+++ TASK MATERIAL +++

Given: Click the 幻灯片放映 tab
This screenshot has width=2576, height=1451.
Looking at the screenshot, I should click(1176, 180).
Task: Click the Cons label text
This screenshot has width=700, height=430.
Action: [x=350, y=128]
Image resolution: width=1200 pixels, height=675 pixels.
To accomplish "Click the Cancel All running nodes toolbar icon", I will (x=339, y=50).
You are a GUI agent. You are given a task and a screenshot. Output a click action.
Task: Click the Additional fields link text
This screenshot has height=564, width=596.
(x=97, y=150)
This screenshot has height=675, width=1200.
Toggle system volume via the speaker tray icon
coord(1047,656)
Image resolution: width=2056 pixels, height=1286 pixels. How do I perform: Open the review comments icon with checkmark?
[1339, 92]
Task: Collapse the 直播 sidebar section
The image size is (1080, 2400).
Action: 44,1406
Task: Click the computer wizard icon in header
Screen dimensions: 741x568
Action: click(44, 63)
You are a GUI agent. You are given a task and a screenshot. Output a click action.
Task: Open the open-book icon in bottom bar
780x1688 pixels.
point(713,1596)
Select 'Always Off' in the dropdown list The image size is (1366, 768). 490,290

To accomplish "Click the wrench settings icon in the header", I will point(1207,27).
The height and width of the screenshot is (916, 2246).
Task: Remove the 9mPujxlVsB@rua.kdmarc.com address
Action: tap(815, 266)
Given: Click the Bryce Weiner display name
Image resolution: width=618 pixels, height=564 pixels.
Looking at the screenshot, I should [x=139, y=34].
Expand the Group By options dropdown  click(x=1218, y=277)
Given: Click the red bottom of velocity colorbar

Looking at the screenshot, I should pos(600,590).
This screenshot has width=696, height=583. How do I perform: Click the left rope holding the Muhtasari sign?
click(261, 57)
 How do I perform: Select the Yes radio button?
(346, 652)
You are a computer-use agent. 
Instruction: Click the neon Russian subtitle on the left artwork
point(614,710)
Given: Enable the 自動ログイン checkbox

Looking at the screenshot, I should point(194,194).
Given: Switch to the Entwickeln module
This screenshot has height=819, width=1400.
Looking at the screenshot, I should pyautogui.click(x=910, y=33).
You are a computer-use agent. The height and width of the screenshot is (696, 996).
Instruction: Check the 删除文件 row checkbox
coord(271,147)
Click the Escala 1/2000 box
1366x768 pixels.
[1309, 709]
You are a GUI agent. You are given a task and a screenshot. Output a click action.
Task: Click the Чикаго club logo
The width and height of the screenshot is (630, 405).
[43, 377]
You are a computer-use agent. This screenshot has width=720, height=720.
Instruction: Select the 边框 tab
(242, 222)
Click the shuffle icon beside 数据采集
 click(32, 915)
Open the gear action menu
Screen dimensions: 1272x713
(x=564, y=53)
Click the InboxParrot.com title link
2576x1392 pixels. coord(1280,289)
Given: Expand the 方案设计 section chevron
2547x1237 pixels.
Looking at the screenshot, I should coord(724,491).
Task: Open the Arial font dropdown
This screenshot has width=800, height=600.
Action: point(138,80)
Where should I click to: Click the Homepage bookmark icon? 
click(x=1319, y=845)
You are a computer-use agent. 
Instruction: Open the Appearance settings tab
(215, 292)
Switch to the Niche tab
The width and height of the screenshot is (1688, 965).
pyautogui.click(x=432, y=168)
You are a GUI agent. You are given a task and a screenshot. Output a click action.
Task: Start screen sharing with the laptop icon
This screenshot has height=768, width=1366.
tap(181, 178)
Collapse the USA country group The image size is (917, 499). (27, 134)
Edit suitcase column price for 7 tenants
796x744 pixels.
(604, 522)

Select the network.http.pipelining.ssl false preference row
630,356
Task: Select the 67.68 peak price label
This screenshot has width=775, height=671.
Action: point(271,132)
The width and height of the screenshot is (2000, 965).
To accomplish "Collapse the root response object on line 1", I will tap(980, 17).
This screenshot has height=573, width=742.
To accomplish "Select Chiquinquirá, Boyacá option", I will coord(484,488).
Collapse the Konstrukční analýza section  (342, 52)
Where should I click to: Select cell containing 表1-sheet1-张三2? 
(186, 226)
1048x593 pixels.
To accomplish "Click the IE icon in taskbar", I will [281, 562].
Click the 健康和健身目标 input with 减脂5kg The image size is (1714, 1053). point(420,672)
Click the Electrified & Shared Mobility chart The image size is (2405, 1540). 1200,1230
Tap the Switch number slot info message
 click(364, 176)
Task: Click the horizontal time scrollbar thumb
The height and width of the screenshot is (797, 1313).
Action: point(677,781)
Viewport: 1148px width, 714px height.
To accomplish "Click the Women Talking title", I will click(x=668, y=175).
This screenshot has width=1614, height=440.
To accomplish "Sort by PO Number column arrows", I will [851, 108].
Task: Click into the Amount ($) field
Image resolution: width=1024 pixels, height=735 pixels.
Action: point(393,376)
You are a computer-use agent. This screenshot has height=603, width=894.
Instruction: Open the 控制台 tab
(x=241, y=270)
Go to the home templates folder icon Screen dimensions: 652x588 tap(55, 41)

+++

Copy out the rows above word for word, from the line containing "Where should I click to: Click" up to and including the line containing "tap(181, 178)".

Where should I click to: Click the Homepage bookmark icon? 
click(x=1319, y=845)
You are a computer-use agent. 
Instruction: Open the Appearance settings tab
(215, 292)
Switch to the Niche tab
The width and height of the screenshot is (1688, 965).
pyautogui.click(x=432, y=168)
You are a GUI agent. You are given a task and a screenshot. Output a click action.
Task: Start screen sharing with the laptop icon
This screenshot has height=768, width=1366.
tap(181, 178)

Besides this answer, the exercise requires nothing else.